▶ MATERIAL FOR THE TASK
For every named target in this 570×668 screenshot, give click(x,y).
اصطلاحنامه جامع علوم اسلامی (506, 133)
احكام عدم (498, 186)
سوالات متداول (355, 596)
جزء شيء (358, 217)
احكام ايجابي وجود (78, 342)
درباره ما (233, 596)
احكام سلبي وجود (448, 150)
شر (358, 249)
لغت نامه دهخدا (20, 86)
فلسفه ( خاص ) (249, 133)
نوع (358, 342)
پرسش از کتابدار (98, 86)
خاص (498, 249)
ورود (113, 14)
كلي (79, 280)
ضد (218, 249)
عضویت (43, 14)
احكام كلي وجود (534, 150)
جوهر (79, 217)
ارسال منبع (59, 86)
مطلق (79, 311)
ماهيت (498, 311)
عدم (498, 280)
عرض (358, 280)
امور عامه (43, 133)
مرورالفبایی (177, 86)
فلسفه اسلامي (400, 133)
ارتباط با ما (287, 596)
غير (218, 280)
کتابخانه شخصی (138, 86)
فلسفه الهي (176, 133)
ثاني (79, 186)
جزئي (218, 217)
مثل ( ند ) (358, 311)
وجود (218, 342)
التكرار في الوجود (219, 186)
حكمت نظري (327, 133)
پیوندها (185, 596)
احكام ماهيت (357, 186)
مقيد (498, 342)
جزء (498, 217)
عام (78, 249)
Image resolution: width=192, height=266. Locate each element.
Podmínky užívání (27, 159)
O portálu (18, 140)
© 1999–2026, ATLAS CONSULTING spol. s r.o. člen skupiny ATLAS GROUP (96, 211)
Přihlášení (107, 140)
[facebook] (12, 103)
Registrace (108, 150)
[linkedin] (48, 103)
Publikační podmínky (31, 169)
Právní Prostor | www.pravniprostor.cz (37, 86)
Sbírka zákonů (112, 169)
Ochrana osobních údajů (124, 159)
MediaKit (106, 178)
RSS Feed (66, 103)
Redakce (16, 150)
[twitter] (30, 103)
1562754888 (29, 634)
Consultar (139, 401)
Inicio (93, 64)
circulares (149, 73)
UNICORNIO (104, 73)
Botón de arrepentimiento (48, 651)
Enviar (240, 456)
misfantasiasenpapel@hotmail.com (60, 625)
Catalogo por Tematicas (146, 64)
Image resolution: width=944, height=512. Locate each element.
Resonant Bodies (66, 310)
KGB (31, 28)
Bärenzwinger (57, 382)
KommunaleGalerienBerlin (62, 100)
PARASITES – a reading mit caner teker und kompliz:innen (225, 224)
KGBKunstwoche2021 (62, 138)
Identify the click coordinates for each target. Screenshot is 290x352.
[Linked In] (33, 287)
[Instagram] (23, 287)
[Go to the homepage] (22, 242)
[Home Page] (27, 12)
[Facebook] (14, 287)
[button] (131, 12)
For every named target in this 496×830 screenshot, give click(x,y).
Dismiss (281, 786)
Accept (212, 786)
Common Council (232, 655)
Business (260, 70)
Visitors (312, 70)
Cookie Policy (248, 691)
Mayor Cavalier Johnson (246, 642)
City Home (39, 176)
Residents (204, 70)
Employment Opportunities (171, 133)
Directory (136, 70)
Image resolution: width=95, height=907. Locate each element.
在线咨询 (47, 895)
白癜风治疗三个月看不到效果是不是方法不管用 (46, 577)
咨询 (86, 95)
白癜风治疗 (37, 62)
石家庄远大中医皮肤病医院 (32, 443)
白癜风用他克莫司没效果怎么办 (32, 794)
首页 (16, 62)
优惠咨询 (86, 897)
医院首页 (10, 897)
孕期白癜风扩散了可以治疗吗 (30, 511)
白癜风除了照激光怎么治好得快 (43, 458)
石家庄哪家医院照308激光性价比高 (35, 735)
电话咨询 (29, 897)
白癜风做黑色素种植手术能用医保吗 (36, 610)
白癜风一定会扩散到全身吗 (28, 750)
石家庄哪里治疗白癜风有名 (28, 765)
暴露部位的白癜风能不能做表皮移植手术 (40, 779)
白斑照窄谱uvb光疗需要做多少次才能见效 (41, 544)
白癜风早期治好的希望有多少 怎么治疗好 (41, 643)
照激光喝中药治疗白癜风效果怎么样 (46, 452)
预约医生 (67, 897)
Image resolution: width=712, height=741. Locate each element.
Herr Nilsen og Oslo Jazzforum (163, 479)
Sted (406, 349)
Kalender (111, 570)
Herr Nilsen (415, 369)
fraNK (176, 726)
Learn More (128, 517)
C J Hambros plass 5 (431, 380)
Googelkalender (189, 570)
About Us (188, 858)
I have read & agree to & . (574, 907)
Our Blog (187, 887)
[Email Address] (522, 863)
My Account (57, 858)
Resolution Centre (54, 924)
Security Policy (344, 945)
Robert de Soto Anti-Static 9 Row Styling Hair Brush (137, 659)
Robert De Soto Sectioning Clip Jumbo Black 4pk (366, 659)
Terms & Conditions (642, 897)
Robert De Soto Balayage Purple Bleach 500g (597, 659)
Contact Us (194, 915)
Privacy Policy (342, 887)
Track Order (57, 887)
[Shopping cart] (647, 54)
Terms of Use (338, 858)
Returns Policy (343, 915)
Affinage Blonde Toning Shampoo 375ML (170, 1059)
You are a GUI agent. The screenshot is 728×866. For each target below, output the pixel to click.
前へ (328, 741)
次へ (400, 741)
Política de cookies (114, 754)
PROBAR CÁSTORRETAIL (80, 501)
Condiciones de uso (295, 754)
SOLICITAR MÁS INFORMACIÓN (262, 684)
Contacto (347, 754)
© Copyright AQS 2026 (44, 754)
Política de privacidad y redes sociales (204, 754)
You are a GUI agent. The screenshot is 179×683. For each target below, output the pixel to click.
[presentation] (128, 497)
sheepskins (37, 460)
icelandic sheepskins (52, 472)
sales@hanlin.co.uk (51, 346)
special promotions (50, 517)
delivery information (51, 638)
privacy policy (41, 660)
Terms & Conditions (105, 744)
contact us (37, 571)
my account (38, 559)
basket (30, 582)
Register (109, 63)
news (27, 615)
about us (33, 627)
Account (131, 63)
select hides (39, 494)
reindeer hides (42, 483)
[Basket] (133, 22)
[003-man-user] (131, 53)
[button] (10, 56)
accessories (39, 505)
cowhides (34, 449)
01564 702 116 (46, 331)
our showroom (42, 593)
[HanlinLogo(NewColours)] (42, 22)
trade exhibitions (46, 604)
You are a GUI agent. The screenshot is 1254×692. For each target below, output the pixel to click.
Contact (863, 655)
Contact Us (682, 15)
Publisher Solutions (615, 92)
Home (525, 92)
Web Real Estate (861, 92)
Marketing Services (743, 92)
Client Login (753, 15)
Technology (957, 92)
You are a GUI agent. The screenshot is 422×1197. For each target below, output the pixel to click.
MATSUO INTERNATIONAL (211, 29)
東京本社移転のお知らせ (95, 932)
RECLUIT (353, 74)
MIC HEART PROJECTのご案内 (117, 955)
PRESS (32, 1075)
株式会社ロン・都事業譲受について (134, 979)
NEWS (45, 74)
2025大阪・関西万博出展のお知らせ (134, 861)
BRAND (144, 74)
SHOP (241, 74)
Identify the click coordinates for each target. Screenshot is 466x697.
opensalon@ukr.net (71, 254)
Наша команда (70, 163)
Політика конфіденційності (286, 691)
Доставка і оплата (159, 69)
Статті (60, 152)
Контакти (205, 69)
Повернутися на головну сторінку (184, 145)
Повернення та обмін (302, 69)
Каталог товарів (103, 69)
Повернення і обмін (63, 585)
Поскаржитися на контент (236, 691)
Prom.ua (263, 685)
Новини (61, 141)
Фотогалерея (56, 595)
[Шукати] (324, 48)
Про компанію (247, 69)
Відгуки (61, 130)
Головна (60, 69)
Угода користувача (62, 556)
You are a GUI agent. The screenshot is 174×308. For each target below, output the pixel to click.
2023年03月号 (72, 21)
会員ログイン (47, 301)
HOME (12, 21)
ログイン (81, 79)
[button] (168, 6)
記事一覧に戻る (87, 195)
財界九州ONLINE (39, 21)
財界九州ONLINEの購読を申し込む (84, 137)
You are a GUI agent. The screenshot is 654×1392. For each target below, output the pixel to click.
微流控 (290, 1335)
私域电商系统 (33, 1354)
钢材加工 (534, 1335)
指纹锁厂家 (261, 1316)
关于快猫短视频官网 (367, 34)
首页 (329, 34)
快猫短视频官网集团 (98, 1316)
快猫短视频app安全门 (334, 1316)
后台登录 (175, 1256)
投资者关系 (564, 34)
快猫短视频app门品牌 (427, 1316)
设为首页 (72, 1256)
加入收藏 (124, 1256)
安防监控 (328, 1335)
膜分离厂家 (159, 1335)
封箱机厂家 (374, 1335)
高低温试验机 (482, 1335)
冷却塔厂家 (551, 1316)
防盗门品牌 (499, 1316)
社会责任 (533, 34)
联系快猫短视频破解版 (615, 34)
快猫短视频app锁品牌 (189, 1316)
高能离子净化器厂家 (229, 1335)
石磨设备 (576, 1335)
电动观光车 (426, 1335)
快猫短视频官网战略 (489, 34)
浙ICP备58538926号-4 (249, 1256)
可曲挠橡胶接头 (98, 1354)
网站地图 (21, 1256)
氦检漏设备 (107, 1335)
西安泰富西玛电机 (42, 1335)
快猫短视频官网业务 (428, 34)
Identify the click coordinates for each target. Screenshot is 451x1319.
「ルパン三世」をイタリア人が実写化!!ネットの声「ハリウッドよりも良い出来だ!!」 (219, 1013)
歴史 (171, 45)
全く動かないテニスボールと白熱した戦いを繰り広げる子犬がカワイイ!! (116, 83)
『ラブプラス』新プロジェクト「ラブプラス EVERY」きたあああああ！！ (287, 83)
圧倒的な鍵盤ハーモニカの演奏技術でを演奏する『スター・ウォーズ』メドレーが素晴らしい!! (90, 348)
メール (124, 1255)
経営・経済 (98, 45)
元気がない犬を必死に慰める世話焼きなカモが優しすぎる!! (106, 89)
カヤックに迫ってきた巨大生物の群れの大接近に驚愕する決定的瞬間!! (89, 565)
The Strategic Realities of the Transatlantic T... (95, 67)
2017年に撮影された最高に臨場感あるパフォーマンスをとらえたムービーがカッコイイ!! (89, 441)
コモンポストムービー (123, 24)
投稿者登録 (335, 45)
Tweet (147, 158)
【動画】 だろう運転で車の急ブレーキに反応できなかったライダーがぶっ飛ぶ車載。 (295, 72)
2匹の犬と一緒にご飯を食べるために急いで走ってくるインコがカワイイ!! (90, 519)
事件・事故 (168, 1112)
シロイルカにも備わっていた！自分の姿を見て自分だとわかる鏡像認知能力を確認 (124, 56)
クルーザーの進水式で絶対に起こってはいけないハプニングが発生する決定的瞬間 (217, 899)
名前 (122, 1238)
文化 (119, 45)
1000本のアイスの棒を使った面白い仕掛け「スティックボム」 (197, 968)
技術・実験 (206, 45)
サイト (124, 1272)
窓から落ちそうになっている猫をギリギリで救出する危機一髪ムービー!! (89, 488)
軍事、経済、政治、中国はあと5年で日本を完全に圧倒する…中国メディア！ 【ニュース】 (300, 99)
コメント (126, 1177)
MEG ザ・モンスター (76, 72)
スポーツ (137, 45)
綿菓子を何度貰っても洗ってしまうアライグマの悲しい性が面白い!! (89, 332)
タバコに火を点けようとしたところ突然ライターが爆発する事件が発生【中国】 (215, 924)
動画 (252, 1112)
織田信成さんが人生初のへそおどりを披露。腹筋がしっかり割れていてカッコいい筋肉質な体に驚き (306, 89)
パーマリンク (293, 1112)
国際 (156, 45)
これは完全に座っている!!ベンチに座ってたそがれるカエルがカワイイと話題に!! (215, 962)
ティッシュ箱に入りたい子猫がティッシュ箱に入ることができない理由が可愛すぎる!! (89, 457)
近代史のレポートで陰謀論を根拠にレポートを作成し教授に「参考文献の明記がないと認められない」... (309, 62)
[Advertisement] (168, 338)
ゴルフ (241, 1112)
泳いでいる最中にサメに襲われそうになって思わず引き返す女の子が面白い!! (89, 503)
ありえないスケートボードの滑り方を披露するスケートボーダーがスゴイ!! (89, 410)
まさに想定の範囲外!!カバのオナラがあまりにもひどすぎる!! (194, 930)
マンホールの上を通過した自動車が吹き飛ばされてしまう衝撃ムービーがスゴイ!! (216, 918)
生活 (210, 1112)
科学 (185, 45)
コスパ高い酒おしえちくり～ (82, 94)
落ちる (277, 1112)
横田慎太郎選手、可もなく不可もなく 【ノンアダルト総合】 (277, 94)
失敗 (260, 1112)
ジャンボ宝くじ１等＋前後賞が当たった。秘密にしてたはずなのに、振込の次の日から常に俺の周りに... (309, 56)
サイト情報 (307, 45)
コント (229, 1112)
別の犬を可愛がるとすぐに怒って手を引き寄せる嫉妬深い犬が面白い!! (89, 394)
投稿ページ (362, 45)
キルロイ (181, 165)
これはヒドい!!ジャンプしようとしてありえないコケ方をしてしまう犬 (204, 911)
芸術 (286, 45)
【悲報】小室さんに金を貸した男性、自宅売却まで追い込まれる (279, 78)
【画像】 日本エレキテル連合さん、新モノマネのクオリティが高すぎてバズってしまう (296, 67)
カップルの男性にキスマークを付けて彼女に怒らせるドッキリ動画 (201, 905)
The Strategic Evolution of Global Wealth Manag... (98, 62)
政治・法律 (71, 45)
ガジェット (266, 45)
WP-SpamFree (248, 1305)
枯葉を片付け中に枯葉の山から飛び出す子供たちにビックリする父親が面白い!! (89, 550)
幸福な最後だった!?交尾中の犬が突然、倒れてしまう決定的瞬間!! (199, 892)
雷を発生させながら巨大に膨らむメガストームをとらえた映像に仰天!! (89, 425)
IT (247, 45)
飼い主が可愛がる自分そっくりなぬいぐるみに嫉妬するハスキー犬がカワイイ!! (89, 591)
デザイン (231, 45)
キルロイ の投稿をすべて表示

▶ TASK INSTRUCTIONS
Reproduce every line of the records from the one containing "失敗 (260, 1112)" down to the one containing "幸福な最後だった!?交尾中の犬が突然、倒れてしまう決定的瞬間!! (199, 892)", with both of those lines included.

▶ TASK ANSWER
失敗 (260, 1112)
ジャンボ宝くじ１等＋前後賞が当たった。秘密にしてたはずなのに、振込の次の日から常に俺の周りに... (309, 56)
サイト情報 (307, 45)
コント (229, 1112)
別の犬を可愛がるとすぐに怒って手を引き寄せる嫉妬深い犬が面白い!! (89, 394)
投稿ページ (362, 45)
キルロイ (181, 165)
これはヒドい!!ジャンプしようとしてありえないコケ方をしてしまう犬 (204, 911)
芸術 (286, 45)
【悲報】小室さんに金を貸した男性、自宅売却まで追い込まれる (279, 78)
【画像】 日本エレキテル連合さん、新モノマネのクオリティが高すぎてバズってしまう (296, 67)
カップルの男性にキスマークを付けて彼女に怒らせるドッキリ動画 (201, 905)
The Strategic Evolution of Global Wealth Manag... (98, 62)
政治・法律 (71, 45)
ガジェット (266, 45)
WP-SpamFree (248, 1305)
枯葉を片付け中に枯葉の山から飛び出す子供たちにビックリする父親が面白い!! (89, 550)
幸福な最後だった!?交尾中の犬が突然、倒れてしまう決定的瞬間!! (199, 892)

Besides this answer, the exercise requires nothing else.